## ACTIONS TO TAKE
**A.** Name every fold variant that the Haskell page on map, filter, and fold lists.
**B.** Write the next part of the Haskell page on map, filter, and fold, starting right after its last line of code.

## TEXT
-=-=-=-=-

Map, Filter, and Fold
If you only learn three list functions in Haskell, learn map, filter, and fold. They cover most of what you'd write a loop for in a procedural language. The first two are simple. The third — fold — has three variants (foldr, foldl, foldl') and choosing between them is one of the rituals you have to go through to write production-quality Haskell.
This page covers all three, the differences between the fold variants, why foldl' is usually the right answer, why foldr can magically work on infinite lists, and how scan relates to fold.
map
map :: (a -> b) -> [a] -> [b]
map _ [] = []
map f (x:xs) = f x : map f xs
map applies a function to every element, returning a new list of the same length:
map (* 2) [1, 2, 3] -- [2, 4, 6]
map show [1, 2, 3] -- ["1", "2", "3"]
map length ["hi", "world"] -- [2, 5]
It's lazy: map f xs doesn't compute anything until you start consuming the result. take 3 (map expensive [1..]) only calls expensive three times.
filter
filter :: (a -> Bool) -> [a] -> [a]
filter _ [] = []
filter p (x:xs)
| p x = x : filter p xs
| otherwise = filter p xs
filter keeps elements that satisfy the predicate:
filter even [1..10] -- [2, 4, 6, 8, 10]
filter (> 'a') "banana" -- "bnn"
filter (not . null) ["", "a", "", "b"] -- ["a", "b"]
Like map, it's lazy. Combining them is idiomatic:
-- Squares of even numbers up to 100
squaresOfEvens :: [Int]
squaresOfEvens = map (^ 2) (filter even [1..100])

-=-=-=-=-

## DATA EXTRACT
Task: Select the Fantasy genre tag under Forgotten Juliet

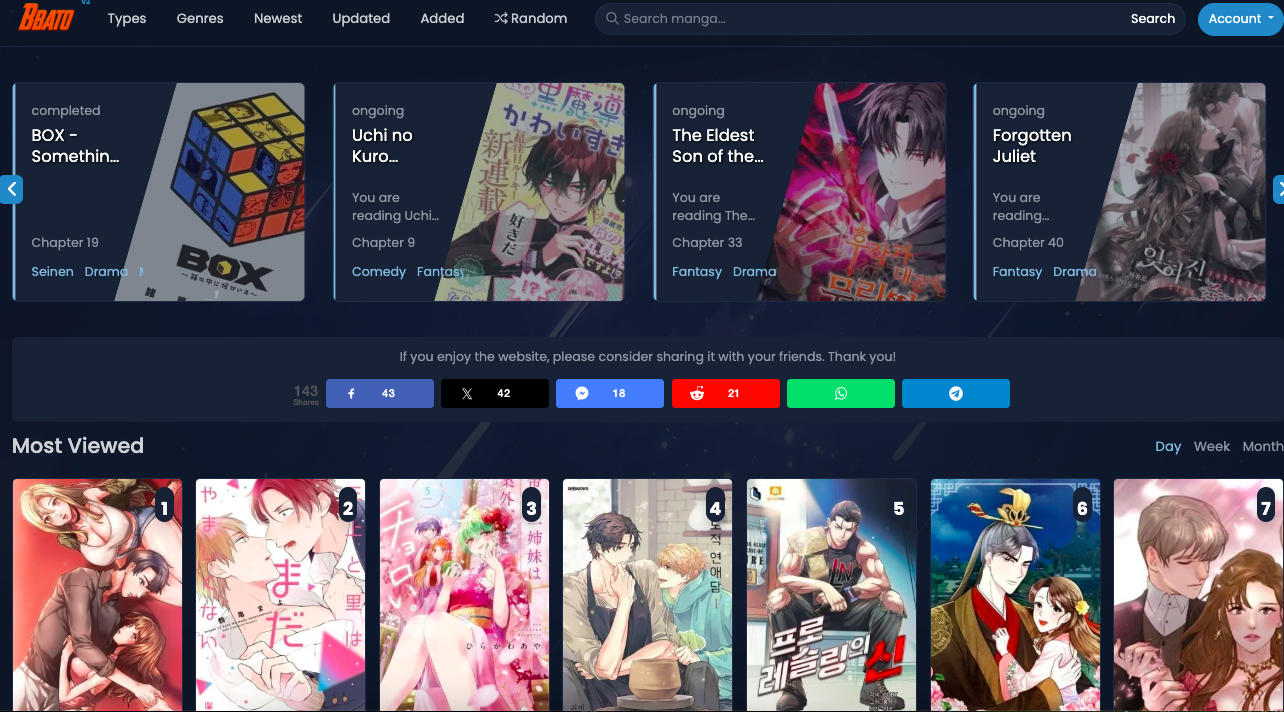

-=-=-=-=-

## RESULTS FOR THE EXERCISE
**A.** foldr, foldl, foldl'

**B.**
GHC fuses map and filter chains into a single traversal at compile time (via "list fusion" rewrite rules), so writing pipelines like this doesn't allocate intermediate lists in optimized builds.
foldr: The Right Fold
foldr is the right fold. It collapses a list into a single value by combining each element with the result of folding the rest:
foldr :: (a -> b -> b) -> b -> [a] -> b
foldr _ z [] = z
foldr f z (x:xs) = f x (foldr f z xs)
Conceptually, foldr f z [a, b, c] becomes f a (f b (f c z)). Read it as: replace each : with f, replace [] with z.
foldr (+) 0 [1, 2, 3] -- 1 + (2 + (3 + 0)) == 6
foldr (*) 1 [1, 2, 3, 4] -- 24
foldr (:) [] [1, 2, 3] -- [1, 2, 3] (literally rebuilds the list)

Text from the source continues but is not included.